*** Block opens ***

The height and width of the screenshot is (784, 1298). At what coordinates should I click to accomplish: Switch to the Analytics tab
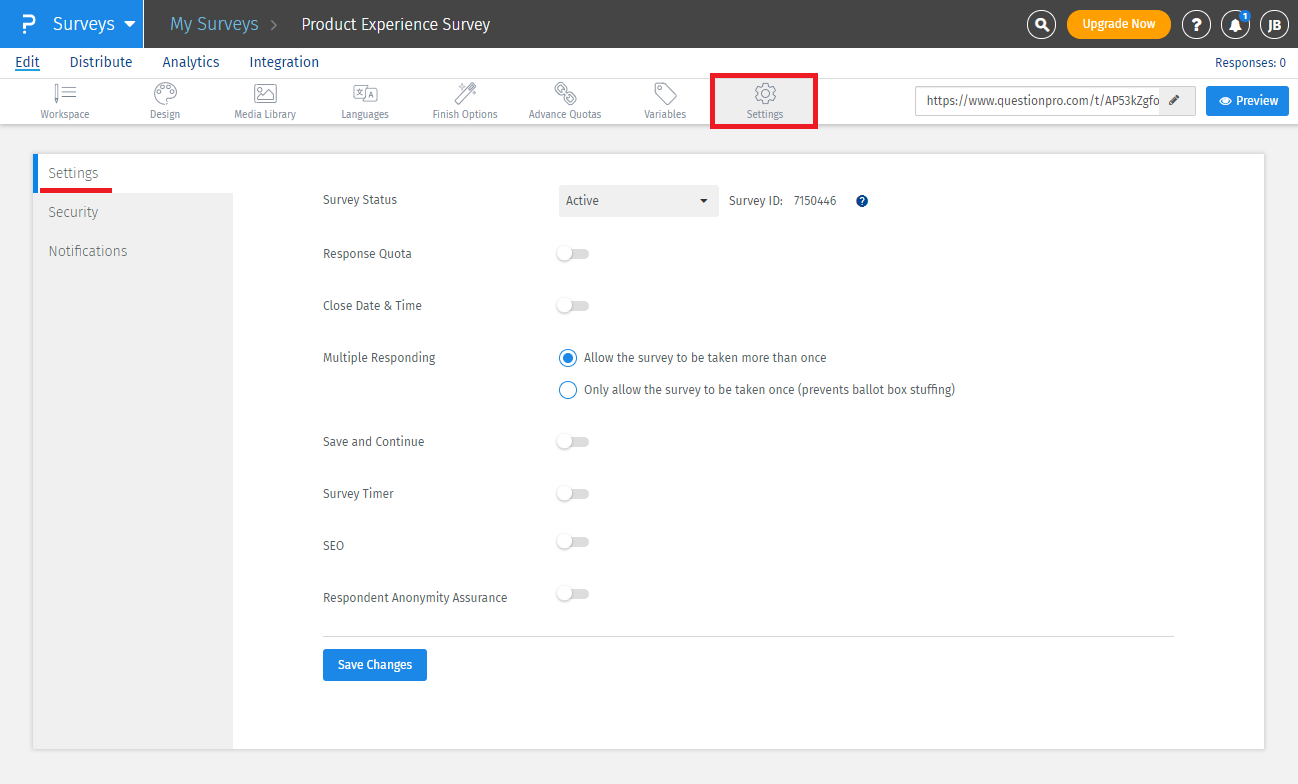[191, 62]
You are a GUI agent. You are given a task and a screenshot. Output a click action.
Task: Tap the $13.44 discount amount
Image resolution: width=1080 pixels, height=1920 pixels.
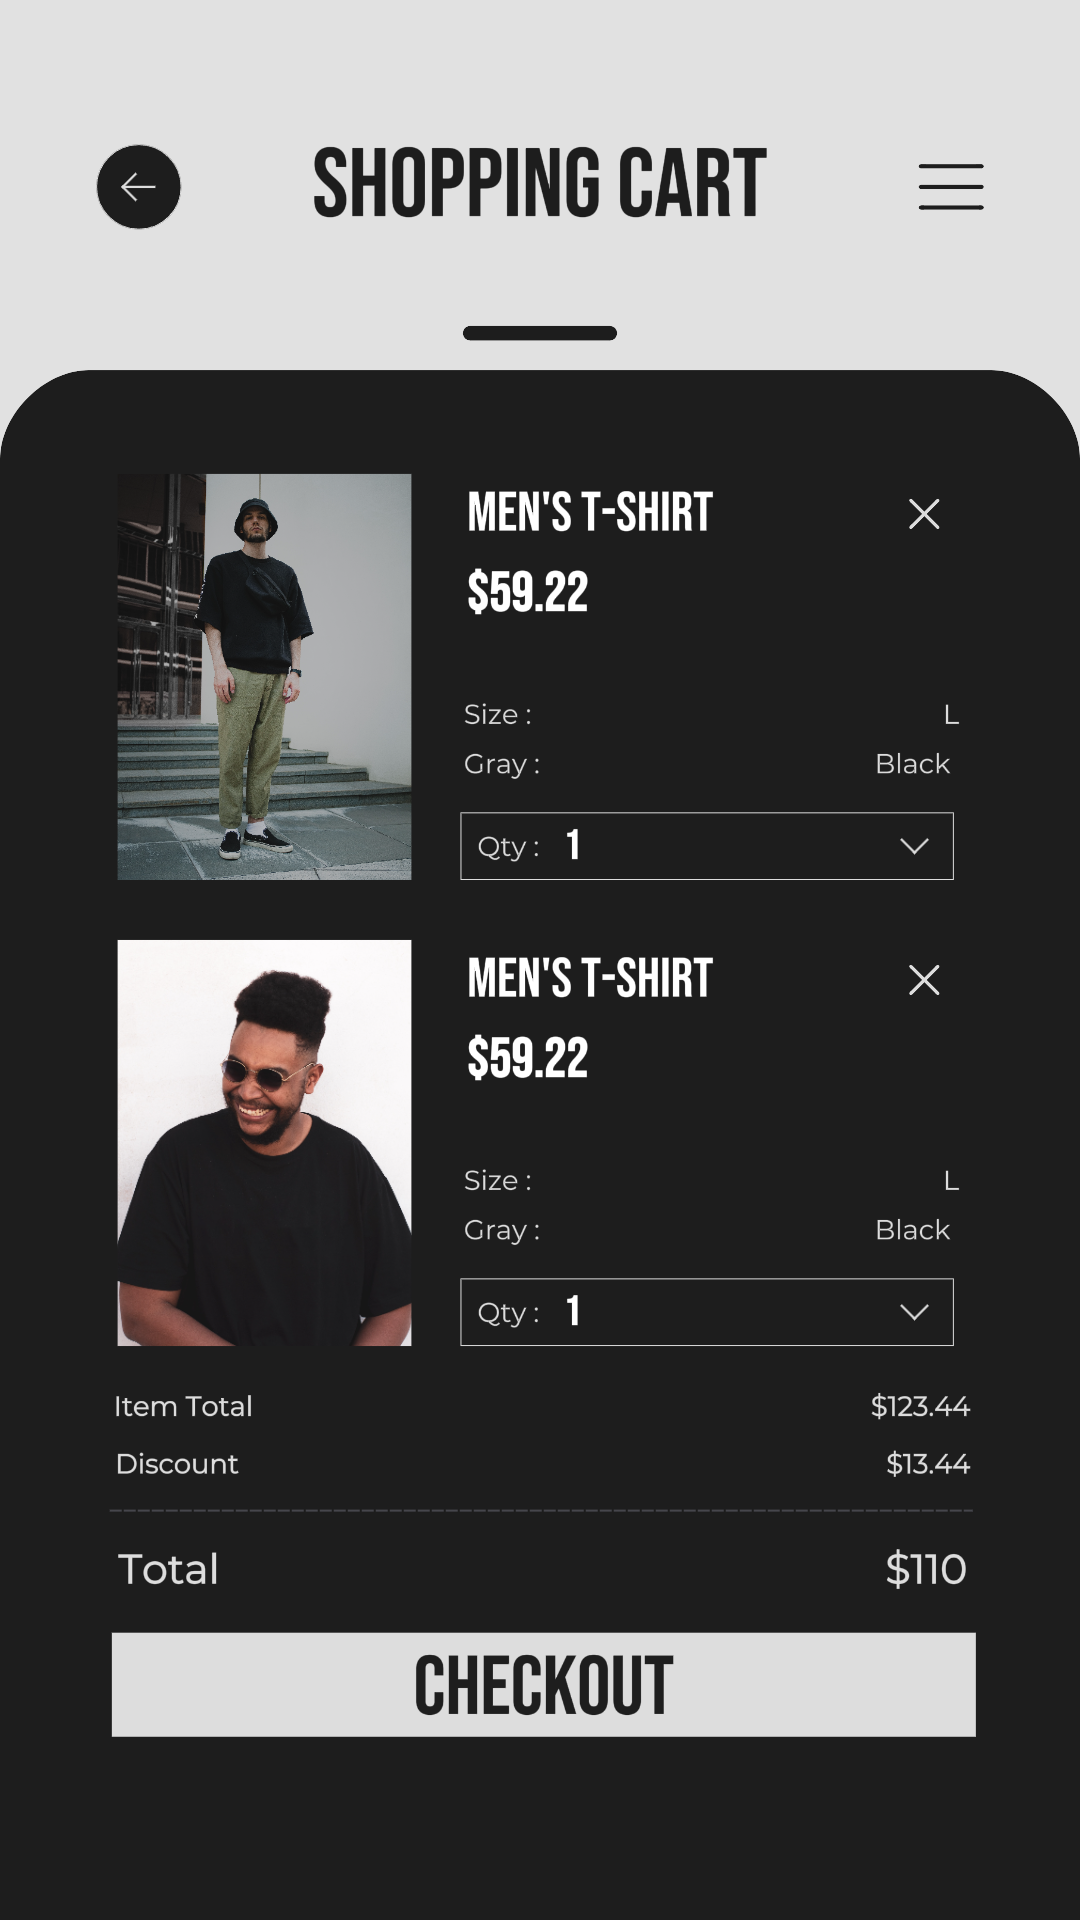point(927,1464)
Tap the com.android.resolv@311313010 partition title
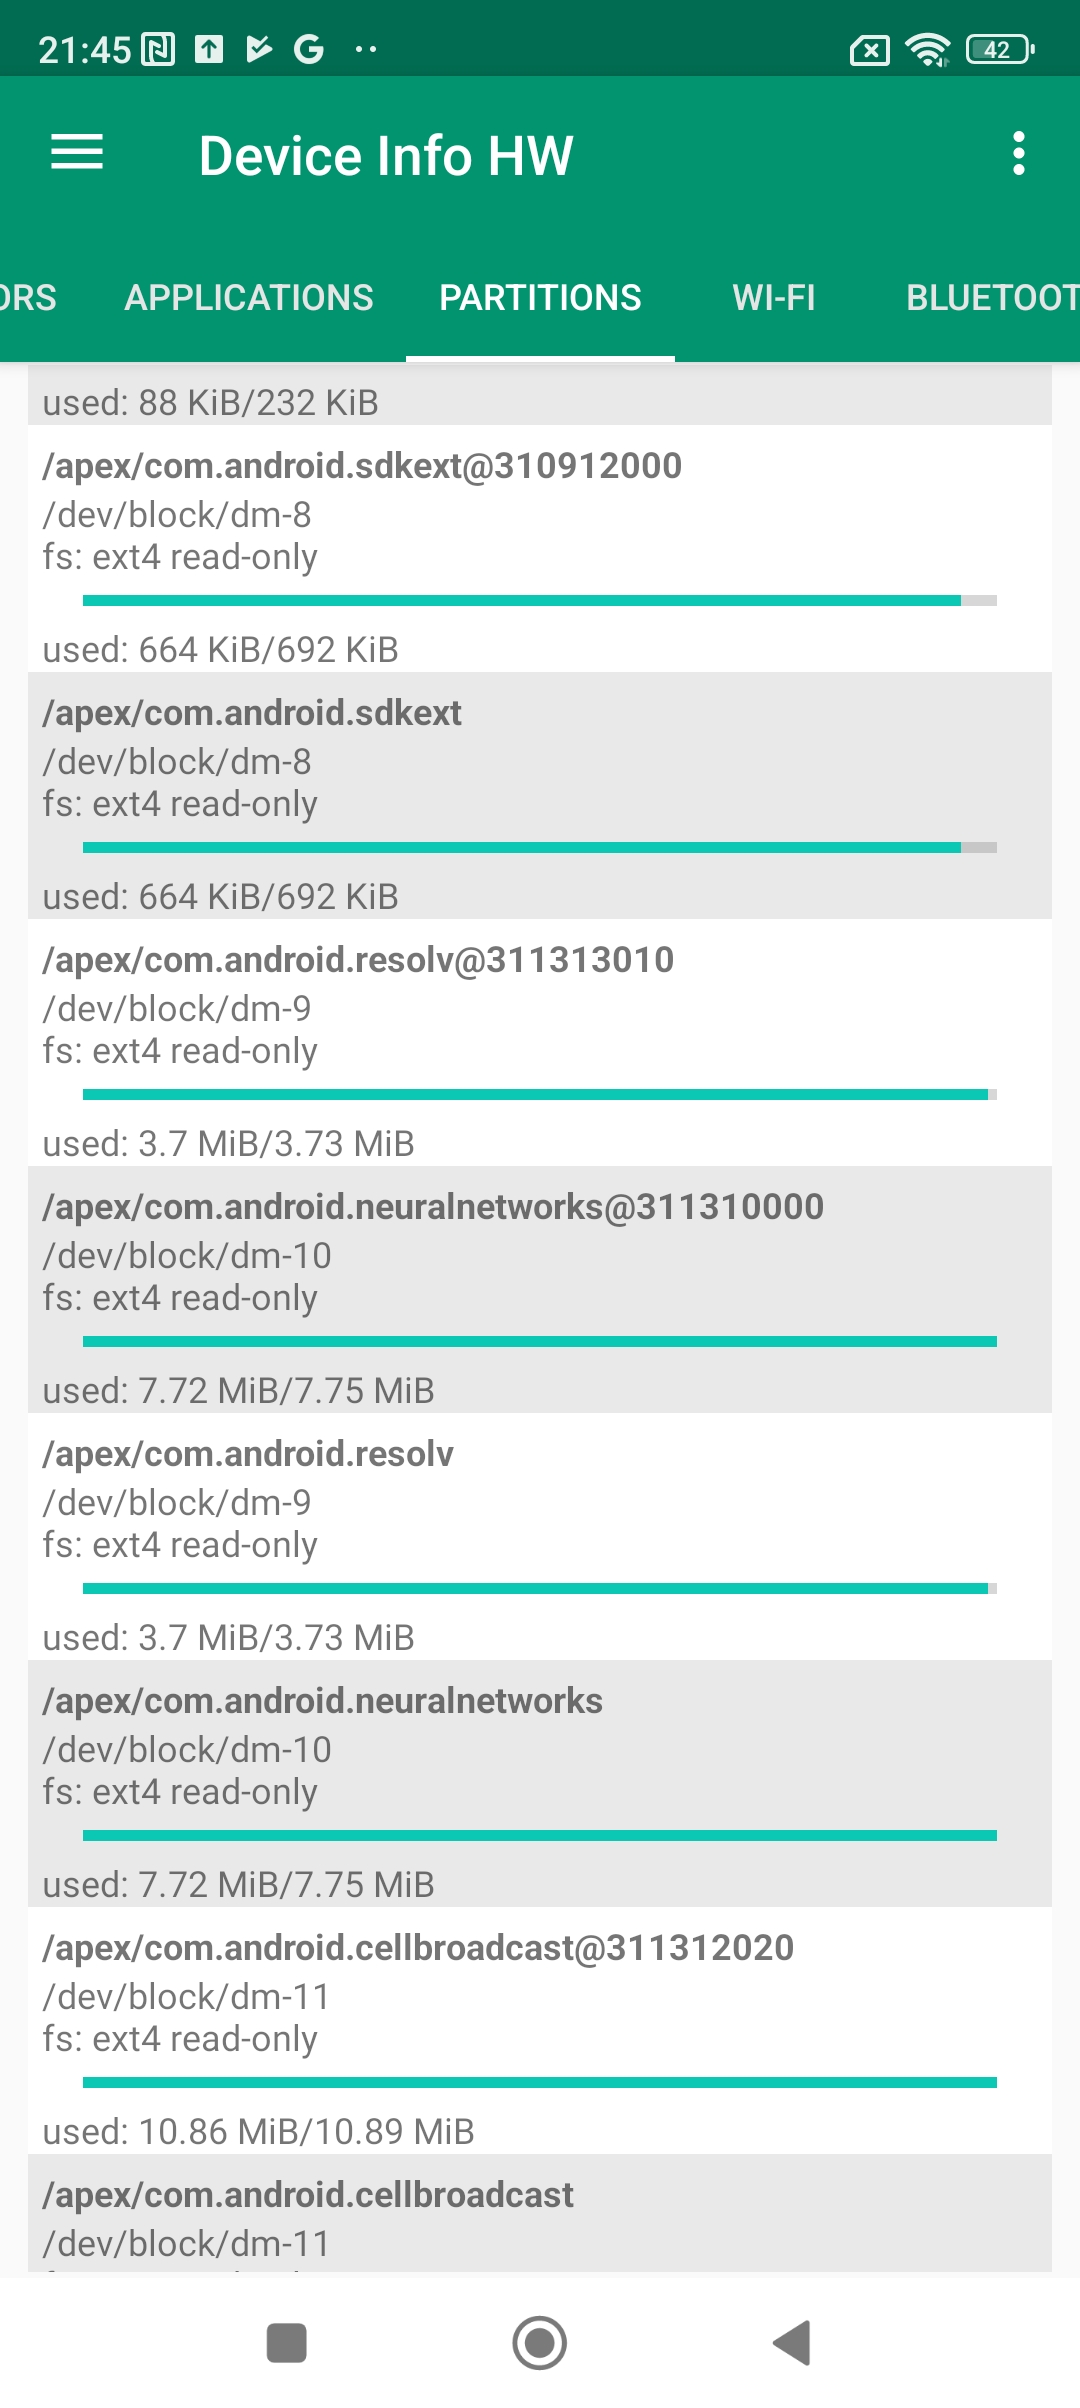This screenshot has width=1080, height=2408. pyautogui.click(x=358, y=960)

*** Block closes ***

# EXERCISE BRIEF:
Exclude the pictures, and output exactly the lines from the one with "Image resolution: width=1080" through the last line of the records, both included.

# WRITTEN REPLY:
Image resolution: width=1080 pixels, height=1920 pixels.
point(927,1464)
Tap the com.android.resolv@311313010 partition title
This screenshot has width=1080, height=2408. pyautogui.click(x=358, y=960)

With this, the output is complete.